Page excerpt:
+---+
MINSK, 31 July (BelTA) - Belarus’ GDP has been growing faster than projected, all major social and economic development targets are being met, Belarus Prime Minister Andrei Kobyakov said at a government conference to review the H1 2018 economic performance and the measures to achieve the 2018 goals, BelTA has learned.
“In general, the H1 results are good. All major social and economic development targets approved by the head of state are being met. State social guarantees to the population are fulfilled. The growth dynamics has been pretty good,” Andrei Kobyakov noted.
The GDP growth is 4.5%, which is higher than the 2.8% forecast. All regions have reported the growth of the gross regional product and productivity.
Positive results have been seen across all economic sections. Processing manufacturing expanded by 7.9%, construction by 7.5%, trade (wholesale and retail) by 7.8%. Agriculture and transport went up by 3.9% and 3.7% respectively. Production of machinery and equipment surged by 19.2%, transport vehicles by 13.7%, woodworking products by 14.8%, and pharmaceutical products by 11.9%.
Foreign trade remains balanced. Surplus of trade in merchandise and services came at $310 million(in January-May) or 1.4% of GDP. “The result is slightly better than last year. It is due to the growth of exports of goods and services, particularly to non-CIS countries. In addition to energy products, Belarus increased export of tractors, trucks, tires, steel products, furniture and woodworking products, paints and varnishes, linen fabrics, milk and other products. In January-May the exports of goods and services totaled $3 billion ($2.4 billion in trade in goods, $0.6 in service). Almost half of the growth of commodity export came through the growth of physical volumes,” Andrei Kobyakov noted.
Low inflation together with other measures help reduce the cost of credit resources for the economy. The National Bank cut down the refinancing rate to 10% per annum in June. New loans for legal entities in rubles (except soft loans) were issued under 11.3% per annum in June.
The head of government said that the currency, credit-deposit and financial markets remain stable. The confidence in the national currency has been gradually increasing. Term ruble deposits increased by Br412 million in H1 2018. Their share in the total amount of savings went up by 3%.
Andrei Kobyakov recalled that the government urged to take action to reduce rates on previously attracted loans and to change the currency of lending. “It is unacceptable when the rates on the previously issued loans far exceed the current interest rates or when the interest on such loans is compensated from the budget,” the head of government said and asked the vice premiers to deal with the situation.
+---+
Problem to solve:
Translate this sentence from the report on Belarus' first-half 2018 economy into Spanish: "The confidence in the national currency has been gradually increasing."
+---+
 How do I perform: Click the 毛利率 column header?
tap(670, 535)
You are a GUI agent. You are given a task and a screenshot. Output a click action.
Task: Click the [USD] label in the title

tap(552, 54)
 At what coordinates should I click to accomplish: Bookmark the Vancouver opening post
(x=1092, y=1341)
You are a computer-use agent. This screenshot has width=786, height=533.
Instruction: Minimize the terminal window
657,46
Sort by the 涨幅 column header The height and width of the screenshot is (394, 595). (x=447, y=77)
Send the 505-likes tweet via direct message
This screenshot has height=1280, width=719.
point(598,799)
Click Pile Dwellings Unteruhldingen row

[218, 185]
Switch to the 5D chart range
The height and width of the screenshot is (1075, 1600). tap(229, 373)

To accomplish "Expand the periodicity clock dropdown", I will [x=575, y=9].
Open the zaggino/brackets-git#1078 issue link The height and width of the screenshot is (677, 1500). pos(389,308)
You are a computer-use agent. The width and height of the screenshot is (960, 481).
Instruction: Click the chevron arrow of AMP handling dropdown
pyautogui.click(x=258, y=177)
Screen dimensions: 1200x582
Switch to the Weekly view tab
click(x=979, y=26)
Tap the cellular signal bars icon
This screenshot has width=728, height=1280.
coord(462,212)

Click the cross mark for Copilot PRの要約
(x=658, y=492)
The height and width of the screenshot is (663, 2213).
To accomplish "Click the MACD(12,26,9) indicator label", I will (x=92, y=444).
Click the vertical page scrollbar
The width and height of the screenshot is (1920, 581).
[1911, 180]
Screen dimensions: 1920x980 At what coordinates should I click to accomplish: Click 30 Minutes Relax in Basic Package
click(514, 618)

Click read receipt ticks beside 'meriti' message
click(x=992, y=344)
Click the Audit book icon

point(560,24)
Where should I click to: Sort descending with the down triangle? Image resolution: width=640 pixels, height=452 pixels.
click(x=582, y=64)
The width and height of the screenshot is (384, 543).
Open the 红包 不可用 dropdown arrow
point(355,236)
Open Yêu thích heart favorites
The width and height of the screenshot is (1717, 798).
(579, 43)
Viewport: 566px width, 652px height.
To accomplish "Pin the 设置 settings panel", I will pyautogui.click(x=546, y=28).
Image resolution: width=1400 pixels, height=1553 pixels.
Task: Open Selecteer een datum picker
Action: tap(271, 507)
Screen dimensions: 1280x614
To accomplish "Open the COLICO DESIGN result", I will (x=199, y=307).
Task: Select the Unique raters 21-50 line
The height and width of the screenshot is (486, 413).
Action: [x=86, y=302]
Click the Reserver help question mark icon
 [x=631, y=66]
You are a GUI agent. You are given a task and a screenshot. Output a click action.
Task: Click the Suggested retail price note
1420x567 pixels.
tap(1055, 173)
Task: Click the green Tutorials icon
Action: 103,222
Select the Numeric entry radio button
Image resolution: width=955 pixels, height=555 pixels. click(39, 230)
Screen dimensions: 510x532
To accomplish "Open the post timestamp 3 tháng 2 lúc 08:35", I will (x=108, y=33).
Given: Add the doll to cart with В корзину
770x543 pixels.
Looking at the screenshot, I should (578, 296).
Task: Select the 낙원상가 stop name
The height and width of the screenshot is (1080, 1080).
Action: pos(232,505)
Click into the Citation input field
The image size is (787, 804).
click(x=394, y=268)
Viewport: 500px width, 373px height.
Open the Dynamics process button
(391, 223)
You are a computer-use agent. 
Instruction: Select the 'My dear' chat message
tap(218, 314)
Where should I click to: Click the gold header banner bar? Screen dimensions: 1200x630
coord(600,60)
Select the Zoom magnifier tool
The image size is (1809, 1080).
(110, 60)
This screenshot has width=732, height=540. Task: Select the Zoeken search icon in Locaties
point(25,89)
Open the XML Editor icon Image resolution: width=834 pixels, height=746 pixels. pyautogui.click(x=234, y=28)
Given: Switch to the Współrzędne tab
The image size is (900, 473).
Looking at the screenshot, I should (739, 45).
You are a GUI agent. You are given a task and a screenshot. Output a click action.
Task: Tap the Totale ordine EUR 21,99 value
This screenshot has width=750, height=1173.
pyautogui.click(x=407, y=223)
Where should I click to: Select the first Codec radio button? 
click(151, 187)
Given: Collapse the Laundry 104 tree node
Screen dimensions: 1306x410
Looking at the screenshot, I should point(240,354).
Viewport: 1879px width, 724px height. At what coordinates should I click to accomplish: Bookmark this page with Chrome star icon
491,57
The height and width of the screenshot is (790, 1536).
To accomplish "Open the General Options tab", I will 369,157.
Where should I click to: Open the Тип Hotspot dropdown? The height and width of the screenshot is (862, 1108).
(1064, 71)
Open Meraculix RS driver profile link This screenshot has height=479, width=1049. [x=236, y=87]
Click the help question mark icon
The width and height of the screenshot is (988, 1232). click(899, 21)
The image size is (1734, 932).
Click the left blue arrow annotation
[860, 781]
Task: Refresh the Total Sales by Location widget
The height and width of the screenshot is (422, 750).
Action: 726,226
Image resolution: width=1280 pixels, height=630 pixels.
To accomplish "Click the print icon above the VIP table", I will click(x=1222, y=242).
+---+
Result of this task:
La confianza en la moneda nacional ha ido aumentando gradualmente.